*What you should do*
Copy out all lines in the data below containing the string "will".

# # #

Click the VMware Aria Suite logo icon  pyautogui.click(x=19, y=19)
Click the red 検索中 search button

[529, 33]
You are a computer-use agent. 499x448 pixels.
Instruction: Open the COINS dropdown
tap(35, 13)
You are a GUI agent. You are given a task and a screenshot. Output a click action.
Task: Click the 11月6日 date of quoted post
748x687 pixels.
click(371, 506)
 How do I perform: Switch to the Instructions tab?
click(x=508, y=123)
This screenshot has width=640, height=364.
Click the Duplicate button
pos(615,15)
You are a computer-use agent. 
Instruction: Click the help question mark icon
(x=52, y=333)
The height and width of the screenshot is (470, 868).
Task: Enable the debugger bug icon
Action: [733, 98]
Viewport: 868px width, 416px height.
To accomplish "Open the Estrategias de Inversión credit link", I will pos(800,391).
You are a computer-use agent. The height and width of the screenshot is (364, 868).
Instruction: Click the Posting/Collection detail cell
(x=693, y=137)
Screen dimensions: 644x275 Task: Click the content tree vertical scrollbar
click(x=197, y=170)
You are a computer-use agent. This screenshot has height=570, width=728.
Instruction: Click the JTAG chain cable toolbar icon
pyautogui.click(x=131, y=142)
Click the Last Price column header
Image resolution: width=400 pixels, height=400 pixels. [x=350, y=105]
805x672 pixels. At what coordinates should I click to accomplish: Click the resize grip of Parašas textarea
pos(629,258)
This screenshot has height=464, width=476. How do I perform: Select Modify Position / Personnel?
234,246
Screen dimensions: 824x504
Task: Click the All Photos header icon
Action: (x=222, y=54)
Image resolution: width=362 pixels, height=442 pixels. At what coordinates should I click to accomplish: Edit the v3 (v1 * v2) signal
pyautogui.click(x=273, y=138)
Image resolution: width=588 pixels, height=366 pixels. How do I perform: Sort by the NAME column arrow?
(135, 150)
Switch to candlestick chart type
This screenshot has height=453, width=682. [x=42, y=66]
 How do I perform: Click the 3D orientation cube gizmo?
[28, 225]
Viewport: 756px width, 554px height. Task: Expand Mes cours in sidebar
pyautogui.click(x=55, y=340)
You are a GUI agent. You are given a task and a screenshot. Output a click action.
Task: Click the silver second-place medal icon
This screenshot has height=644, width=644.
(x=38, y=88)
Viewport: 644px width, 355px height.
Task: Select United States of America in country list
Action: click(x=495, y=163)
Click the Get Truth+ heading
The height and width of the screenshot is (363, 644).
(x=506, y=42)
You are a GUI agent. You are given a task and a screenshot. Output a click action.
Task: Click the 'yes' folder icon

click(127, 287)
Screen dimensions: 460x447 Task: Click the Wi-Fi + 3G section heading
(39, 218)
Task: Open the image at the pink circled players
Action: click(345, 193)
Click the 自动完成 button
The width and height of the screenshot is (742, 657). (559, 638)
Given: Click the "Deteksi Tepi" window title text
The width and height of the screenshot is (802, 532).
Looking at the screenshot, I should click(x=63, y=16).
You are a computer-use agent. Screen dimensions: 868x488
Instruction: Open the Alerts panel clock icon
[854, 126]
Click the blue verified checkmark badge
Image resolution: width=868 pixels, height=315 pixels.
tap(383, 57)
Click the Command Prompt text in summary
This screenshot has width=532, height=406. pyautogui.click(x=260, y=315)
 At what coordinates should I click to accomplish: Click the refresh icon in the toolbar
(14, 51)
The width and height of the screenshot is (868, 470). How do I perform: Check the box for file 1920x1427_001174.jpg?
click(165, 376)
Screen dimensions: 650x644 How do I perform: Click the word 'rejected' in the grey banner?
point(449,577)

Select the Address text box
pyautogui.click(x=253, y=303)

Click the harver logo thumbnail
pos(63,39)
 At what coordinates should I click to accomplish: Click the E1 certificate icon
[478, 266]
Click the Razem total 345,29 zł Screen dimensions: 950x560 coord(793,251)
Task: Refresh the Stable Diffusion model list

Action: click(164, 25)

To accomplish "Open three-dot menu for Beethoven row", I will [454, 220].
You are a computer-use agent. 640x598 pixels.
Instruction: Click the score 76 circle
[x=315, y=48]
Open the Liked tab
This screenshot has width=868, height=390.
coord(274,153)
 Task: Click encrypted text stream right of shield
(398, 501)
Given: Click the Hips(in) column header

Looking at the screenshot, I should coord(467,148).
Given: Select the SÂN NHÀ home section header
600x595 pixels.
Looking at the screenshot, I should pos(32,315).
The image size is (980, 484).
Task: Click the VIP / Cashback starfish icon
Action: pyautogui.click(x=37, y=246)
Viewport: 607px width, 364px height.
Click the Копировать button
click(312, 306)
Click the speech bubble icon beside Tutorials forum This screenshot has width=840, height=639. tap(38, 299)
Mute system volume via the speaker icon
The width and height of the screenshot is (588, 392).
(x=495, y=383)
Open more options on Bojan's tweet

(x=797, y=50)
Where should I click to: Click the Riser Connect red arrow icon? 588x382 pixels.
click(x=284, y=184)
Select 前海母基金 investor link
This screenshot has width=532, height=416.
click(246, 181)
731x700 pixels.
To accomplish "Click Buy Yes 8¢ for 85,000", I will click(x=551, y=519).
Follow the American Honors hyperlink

# # #

*Problem solution*
To accomplish "Open the Estrategias de Inversión credit link", I will pos(800,391).
To accomplish "Open three-dot menu for Beethoven row", I will [454, 220].
To accomplish "Click Buy Yes 8¢ for 85,000", I will click(x=551, y=519).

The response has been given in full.